Work item: Go through the entries and transcribe each one exactly, dropping the pictures.

Data supplied:
****************

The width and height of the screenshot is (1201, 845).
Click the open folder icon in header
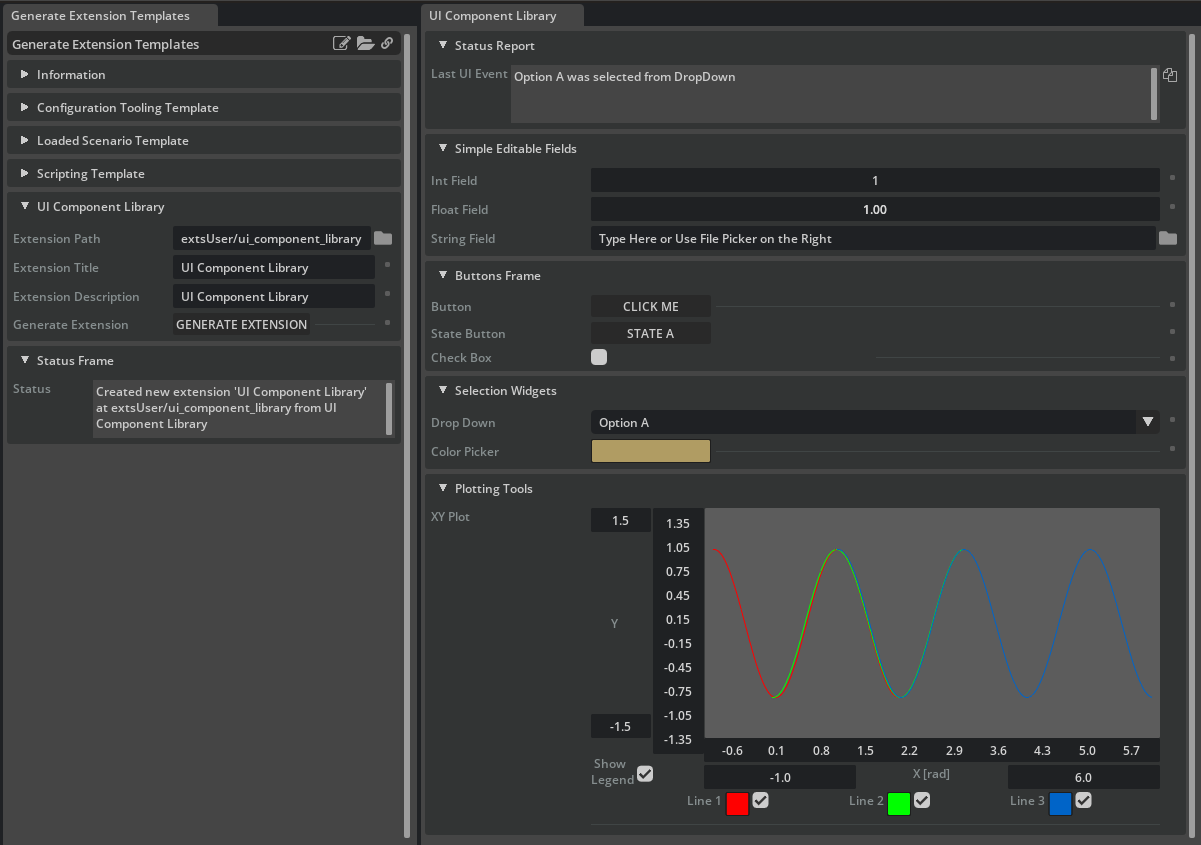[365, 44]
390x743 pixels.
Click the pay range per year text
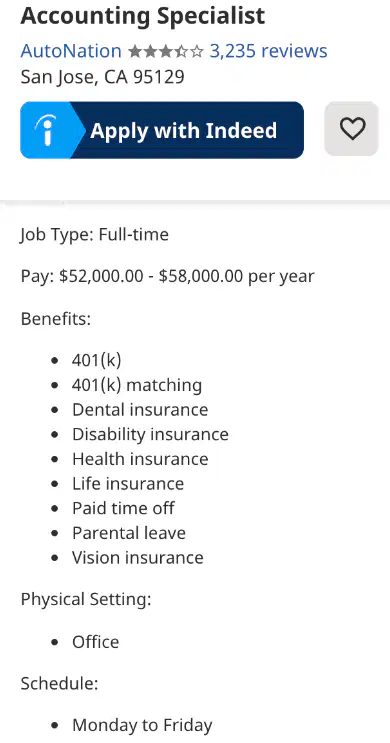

****************

Answer to the problem:
The width and height of the screenshot is (1201, 845).
Click the open folder icon in header
[365, 44]
390x743 pixels.
Click the pay range per year text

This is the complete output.